There is silence. The audience is holding its breath. Maybe the artist is, as well. And then the impossible happens: turning around, high up in the air, holding on with just one hand, he contorts his body into unimaginable positions, and jumps even further. There are gasps and sharp intakes of breath all around, sounds which express the essence of circus, an art which overcomes physical limits. This is Totem, the Cirque du Soleil production in Malaga. The company is known for its impressive staging, enveloping music and impeccable lighting, but Totem is more: acrobatics, balancing and risk. Circus in its purest state.
The Grand Chapiteau opened its doors in Malaga for the first time in ten years, and the show will continue until 1 July. In the marquee, the history of humanity and evolution of the species is told with a succession of numbers which defy all laws of the physical and go beyond even that.

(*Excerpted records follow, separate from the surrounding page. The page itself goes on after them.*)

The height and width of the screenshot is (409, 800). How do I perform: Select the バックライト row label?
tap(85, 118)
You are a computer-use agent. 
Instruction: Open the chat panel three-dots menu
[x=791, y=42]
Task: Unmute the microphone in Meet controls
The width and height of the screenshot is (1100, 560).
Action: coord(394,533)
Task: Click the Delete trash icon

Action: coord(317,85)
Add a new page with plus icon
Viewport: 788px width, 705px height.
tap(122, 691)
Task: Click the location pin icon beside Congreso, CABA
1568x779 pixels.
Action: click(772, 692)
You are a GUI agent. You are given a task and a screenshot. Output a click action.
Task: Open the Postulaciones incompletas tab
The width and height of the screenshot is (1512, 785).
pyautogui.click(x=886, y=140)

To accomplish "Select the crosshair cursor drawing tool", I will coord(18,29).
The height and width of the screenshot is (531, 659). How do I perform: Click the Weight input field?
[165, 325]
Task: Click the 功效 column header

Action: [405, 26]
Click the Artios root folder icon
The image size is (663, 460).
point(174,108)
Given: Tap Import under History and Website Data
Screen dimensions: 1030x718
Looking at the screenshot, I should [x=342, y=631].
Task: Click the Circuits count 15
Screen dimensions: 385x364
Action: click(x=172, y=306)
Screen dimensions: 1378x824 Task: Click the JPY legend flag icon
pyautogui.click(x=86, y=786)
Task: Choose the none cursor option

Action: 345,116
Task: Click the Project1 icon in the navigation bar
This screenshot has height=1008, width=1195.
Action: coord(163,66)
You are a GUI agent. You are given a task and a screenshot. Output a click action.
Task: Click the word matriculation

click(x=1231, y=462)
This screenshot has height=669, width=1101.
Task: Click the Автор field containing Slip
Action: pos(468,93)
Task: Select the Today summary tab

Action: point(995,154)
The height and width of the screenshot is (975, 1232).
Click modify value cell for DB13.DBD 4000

The artists at the Cirque du Soleil seem to have superpowers: they do things that would seem unthinkable for any mortal, and make them look simple. A contortionist looks to one side and the other with her head between her legs in a posture which is almost painful to look at. The acrobats perform high up in the marquee with no protection and trusting their entire weight to a single hand. And the monocyclists smile as they throw bowls onto each other's heads. If they drop one - because they are only human, after all - they just keep trying until they succeed, to huge applause.
The show includes an Amerindian dance with hoops, trapeze artists who launch themselves into the air from bar to bar, skaters who speed around a tiny platform, all synchronised with the music. And of course, Totem has clowns, but with special skills like turning a plastic bag into a swan in one second. The aim is to surprise, and this show certainly does that.